While persistent hip pain can be an indication of a serious degenerative condition such as osteoarthritis, it can also be caused by other abnormalities in the hip. Most commonly, these involve a tear in the cartilage that surrounds the socket of the hip (the labrum) or fragments of bone or cartilage that are floating inside the joint. Another condition called femoroacetabular impingement (FAI), or hip impingement, results in abnormal contact between the femur bone and the rim of the socket. This typically causes pain with activities requiring hip movement and can lead to tears in the labrum or even to osteoarthritis.

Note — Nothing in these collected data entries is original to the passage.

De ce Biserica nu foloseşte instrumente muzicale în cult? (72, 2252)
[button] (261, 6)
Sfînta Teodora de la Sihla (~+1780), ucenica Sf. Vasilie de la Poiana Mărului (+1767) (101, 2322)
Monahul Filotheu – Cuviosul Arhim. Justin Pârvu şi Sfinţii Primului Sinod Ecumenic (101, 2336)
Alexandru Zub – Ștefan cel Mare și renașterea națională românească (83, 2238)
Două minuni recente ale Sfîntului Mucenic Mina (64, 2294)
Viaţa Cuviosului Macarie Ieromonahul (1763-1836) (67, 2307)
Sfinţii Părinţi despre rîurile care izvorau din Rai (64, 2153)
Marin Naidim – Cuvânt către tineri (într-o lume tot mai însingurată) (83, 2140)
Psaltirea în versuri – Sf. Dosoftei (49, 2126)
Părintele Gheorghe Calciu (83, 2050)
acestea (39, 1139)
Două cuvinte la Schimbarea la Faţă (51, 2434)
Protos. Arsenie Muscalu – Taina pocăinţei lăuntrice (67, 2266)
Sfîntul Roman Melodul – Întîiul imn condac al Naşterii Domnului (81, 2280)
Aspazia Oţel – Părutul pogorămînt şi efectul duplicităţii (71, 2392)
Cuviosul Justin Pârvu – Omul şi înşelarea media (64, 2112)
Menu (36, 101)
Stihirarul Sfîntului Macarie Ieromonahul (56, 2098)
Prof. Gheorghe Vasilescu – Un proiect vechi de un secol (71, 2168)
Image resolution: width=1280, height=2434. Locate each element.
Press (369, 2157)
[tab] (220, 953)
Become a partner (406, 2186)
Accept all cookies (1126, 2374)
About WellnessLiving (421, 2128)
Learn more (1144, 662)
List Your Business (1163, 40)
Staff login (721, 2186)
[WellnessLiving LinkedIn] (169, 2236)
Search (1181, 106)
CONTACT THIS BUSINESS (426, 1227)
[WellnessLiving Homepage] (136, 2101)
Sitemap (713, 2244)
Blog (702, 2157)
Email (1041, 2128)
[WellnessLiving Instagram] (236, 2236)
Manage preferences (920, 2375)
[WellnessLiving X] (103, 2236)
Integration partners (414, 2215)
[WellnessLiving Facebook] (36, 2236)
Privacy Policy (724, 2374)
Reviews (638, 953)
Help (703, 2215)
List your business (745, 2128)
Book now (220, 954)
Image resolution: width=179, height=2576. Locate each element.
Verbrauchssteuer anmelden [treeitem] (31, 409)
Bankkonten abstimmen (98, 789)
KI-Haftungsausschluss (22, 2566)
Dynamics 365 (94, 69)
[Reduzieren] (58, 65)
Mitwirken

The hip arthroscopy procedure

While you are under anesthesia, your orthopedic surgeon will make small incisions in your hip and insert one or more flexible instruments about the size of a drinking straw. These instruments include a light source and a tiny camera that allow your surgeon to view the damaged area. Using specialized instruments, your orthopedic surgeon may elect to cut out and remove the torn piece of cartilage in your hip or may repair the tear with sutures. Bone also may be removed in an attempt to prevent further damage from impingement.

What to expect from hip arthroscopy

The small instruments used in arthroscopic surgery minimize the damage and discomfort from this surgery. If no bone is removed during the surgery, you will be able to walk almost immediately using crutches. If your surgeon removes bone to prevent impingement, you will not be allowed to bear weight for several weeks. Your surgeon may give you some exercises to do. After about a week, the stitches will be removed and you will be able to get into a pool to do more extensive exercises for your hip. Within two weeks, pain and inflammation should be considerably reduced, but you will need to continue exercising your hip as directed. It is possible that you will eventually need additional hip surgery, but an arthroscopic repair can last for a number of years.